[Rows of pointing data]
• • • • • • •
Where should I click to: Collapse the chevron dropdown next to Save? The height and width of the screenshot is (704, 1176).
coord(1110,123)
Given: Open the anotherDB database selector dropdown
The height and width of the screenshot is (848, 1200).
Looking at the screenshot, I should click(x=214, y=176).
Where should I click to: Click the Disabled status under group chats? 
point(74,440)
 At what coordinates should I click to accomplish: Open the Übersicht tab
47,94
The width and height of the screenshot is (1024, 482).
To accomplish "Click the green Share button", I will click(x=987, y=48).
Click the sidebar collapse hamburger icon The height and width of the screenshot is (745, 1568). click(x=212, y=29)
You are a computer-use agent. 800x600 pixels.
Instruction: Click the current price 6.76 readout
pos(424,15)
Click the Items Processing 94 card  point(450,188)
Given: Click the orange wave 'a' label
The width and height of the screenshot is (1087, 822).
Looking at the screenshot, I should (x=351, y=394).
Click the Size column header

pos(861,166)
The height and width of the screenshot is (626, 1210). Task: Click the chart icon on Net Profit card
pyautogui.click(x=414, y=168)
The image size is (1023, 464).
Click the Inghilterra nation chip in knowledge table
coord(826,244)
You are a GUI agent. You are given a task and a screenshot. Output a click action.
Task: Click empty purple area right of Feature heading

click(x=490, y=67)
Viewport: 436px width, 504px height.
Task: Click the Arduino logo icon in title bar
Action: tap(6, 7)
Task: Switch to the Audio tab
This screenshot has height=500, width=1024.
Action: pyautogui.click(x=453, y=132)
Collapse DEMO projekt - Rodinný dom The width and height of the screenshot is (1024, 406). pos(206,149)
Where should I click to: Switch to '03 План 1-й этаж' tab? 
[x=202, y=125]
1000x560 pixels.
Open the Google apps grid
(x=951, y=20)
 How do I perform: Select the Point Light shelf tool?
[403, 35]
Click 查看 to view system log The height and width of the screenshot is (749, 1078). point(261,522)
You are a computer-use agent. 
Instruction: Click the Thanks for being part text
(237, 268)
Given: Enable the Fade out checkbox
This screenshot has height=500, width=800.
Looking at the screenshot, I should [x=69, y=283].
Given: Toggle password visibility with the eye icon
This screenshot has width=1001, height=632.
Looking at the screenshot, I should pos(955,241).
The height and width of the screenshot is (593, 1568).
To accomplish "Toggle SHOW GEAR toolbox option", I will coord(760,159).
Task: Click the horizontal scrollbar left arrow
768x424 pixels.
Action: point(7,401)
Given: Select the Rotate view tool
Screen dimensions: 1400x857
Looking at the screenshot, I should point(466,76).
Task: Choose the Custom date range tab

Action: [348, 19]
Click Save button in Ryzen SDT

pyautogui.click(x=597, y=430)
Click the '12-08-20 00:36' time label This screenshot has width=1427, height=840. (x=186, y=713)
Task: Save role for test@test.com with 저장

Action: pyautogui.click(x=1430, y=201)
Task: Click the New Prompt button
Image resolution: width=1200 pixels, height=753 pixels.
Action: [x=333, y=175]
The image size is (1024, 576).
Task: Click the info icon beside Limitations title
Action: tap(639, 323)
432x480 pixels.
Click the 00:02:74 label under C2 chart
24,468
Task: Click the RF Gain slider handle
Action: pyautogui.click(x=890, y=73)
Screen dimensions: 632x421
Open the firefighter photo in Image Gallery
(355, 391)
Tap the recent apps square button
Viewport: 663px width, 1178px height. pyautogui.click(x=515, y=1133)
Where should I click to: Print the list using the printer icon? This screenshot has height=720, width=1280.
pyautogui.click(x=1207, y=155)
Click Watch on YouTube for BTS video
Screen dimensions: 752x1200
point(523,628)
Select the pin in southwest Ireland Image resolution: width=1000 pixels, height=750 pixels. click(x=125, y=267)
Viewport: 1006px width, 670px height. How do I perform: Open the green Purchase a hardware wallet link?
• • • • • • •
Stated exercise =
Report how many lines of the material above contain the string "Open". Case counts, and the reply is the number alone.

Solution for this exercise =
5